#### Data shown

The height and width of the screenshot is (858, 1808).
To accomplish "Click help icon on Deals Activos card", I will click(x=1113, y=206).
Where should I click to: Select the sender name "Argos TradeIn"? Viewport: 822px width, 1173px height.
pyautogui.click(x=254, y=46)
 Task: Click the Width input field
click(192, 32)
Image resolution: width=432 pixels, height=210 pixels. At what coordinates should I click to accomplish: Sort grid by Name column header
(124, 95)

########
#### Data shown

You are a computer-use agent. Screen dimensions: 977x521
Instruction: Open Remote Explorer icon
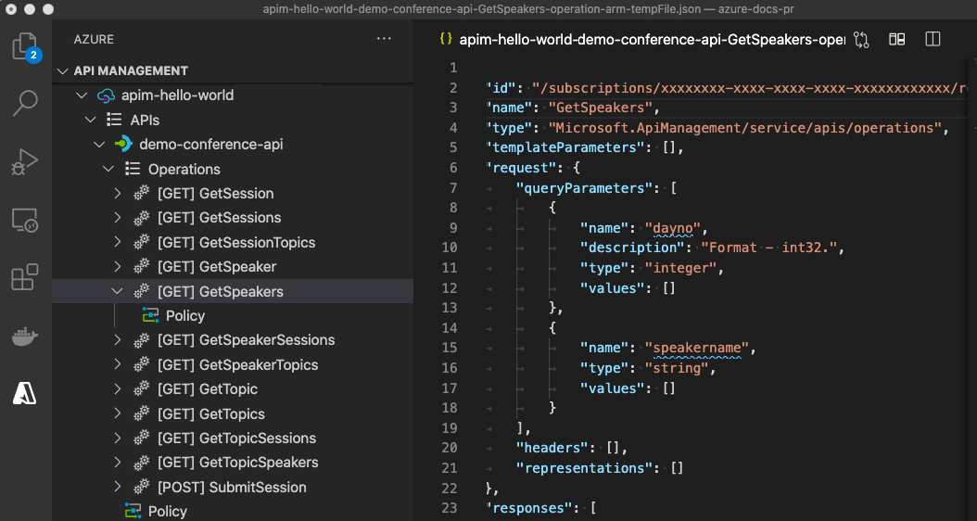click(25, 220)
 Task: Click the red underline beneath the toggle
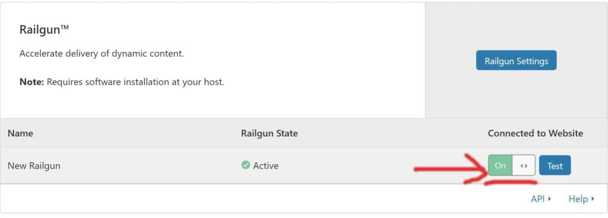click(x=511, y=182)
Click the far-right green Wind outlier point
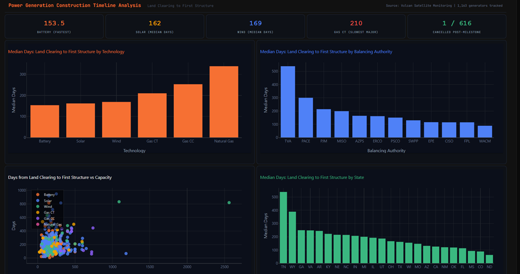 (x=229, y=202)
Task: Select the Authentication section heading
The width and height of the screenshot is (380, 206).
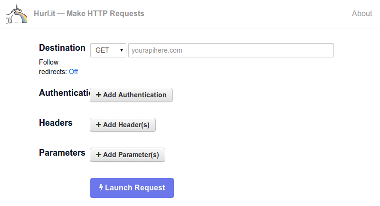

########

Exact copy, pictures excluded: every line above from the one containing "Click the far-right green Wind outlier point" to the one containing "The width and", inclusive, and nothing more.

* **Answer to this task**
Click the far-right green Wind outlier point
 (x=229, y=202)
Task: Select the Authentication section heading
The width and height of the screenshot is (380, 206).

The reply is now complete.